Trecho do documento —
O Estado: Como o sr. avalia o trabalho da ministra Tereza Cristina, que é de Mato Grosso do Sul, no comando do Ministério da Agricultura, Pecuária e Abastecimento?

 Cícero de Souza: Falei com a ministra da Agricultura Tereza Cristina que não temos mais ferramentas para trabalhar; o produtor hoje está com a água no nariz. Ele não tem onde se apegar, nenhum projeto de Governo. Poderíamos fazer através do Governo Federal, um projeto de irrigação da bacia nossa que engloba Mato Grosso, Mato Grosso do Sul e Goiás. Veja tanto que nós iríamos aumentar a nossa produtividade, porque a bacia hidrográficas desses três estados é um negócio que no mundo não se acha. Nós temos o rio Paraguai e o rio Paraná. Para formar essas duas bacias, precisa de uma bacia hidrográfica além do Aquífero Guarani. Eu acho que a ministra Tereza Cristina poderia despertar um pouco a atenção para socorrer o produtor rural. Ele não tem mais condições de pagar impostos.

 

 

 

 

O Estado: Como ex-presidente do Tribunal de Contas de Mato Grosso do Sul quais os principais erros erros frequentes de um gestor público?

Cícero de Souza: O gestor não pode confundir as coisas. Primeiro, você não pode aplicar mais daquilo que você tem, se não vai quebrar. É assim que funciona alguma coisa pública e o gestor precisa adequar a sua receita com a sua despesa. A Corte de Contas é uma função muito espinhosa, pois traz muitos dissabores para aqueles que têm que prestarem contas ao Estado. Acho que a orientação é essencial e nós fizemos isso no Tribunal de Contas, com vários cursos e a ESCOEX (Escola Superior de Controle Externo).

 

O Estado: Os eventuais erros de gestores s]ao mais por falta de entendimento do gestor ou má-fé na aplicação do recurso?

 Cícero de Souza: São duas coisas que acontecem, Existem os ingênuos, pois para administrar não precisa ter muita cultura, mas equilíbrio. O homem equilibrado não vai tomar uma decisão de ignorante. Mas esse que age de má-fé, vai tomar a decisão que o favoreça. São duas coisas distintas, mas o equilíbrio é fundamental.

Dados fornecidos —

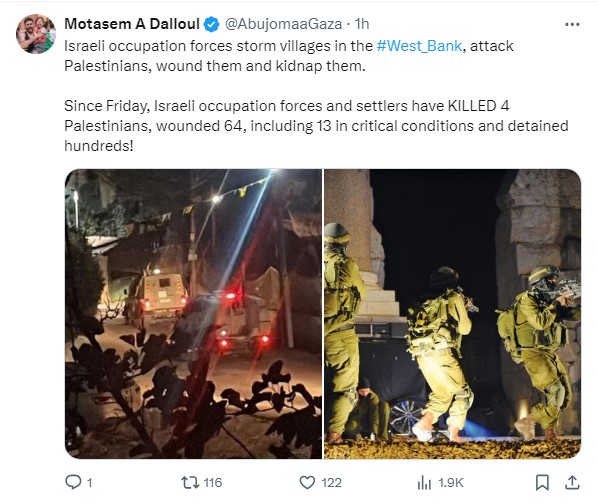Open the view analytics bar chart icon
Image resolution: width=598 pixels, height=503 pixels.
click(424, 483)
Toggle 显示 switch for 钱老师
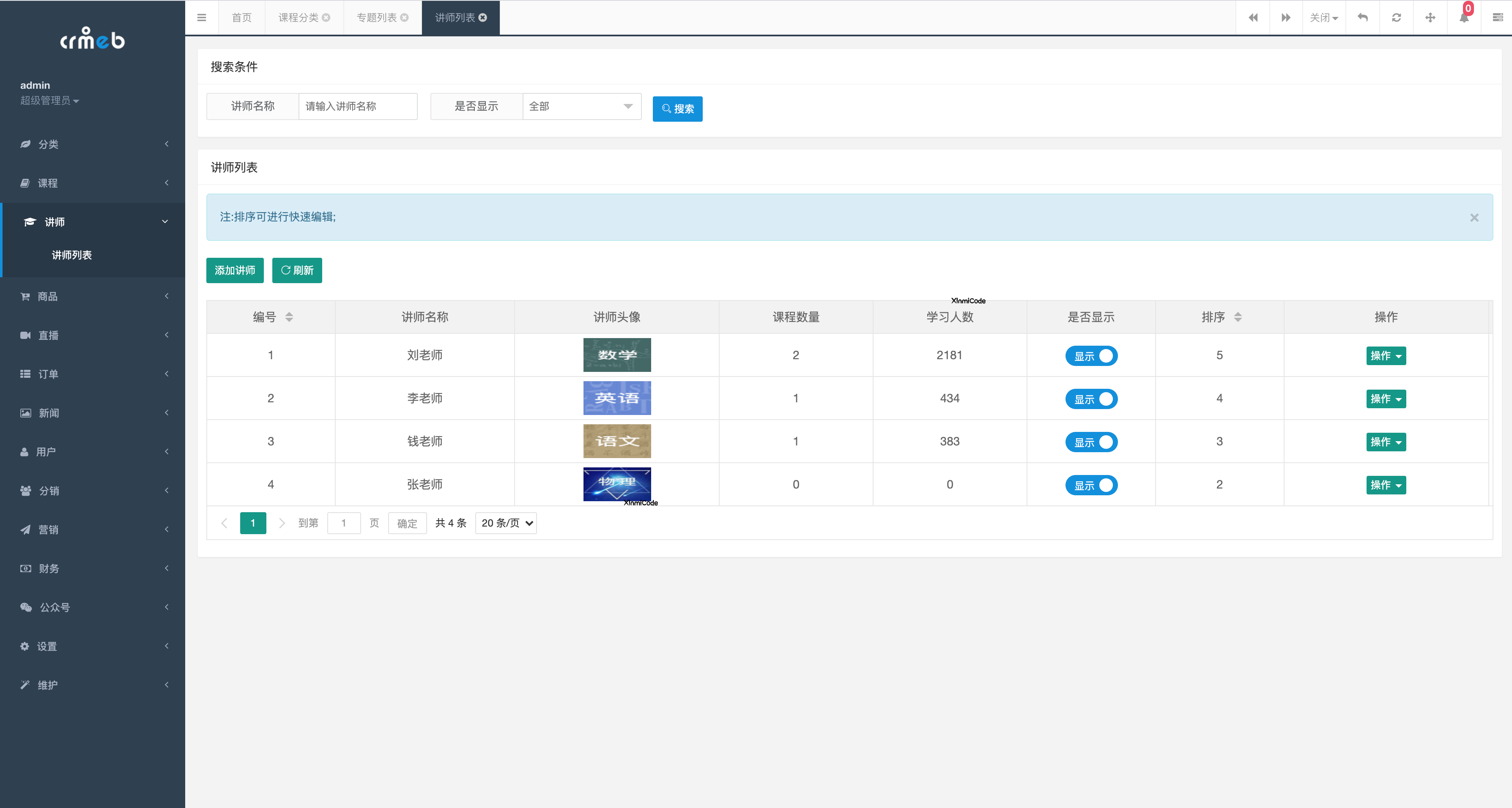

Descrição da tarefa —
Reproduza literalmente o trecho da entrevista que começa em "O Estado: Como ex-presidente" e termina em "aplicação do recurso?".

Resultado do exercício —
O Estado: Como ex-presidente do Tribunal de Contas de Mato Grosso do Sul quais os principais erros erros frequentes de um gestor público?

Cícero de Souza: O gestor não pode confundir as coisas. Primeiro, você não pode aplicar mais daquilo que você tem, se não vai quebrar. É assim que funciona alguma coisa pública e o gestor precisa adequar a sua receita com a sua despesa. A Corte de Contas é uma função muito espinhosa, pois traz muitos dissabores para aqueles que têm que prestarem contas ao Estado. Acho que a orientação é essencial e nós fizemos isso no Tribunal de Contas, com vários cursos e a ESCOEX (Escola Superior de Controle Externo).

 

O Estado: Os eventuais erros de gestores s]ao mais por falta de entendimento do gestor ou má-fé na aplicação do recurso?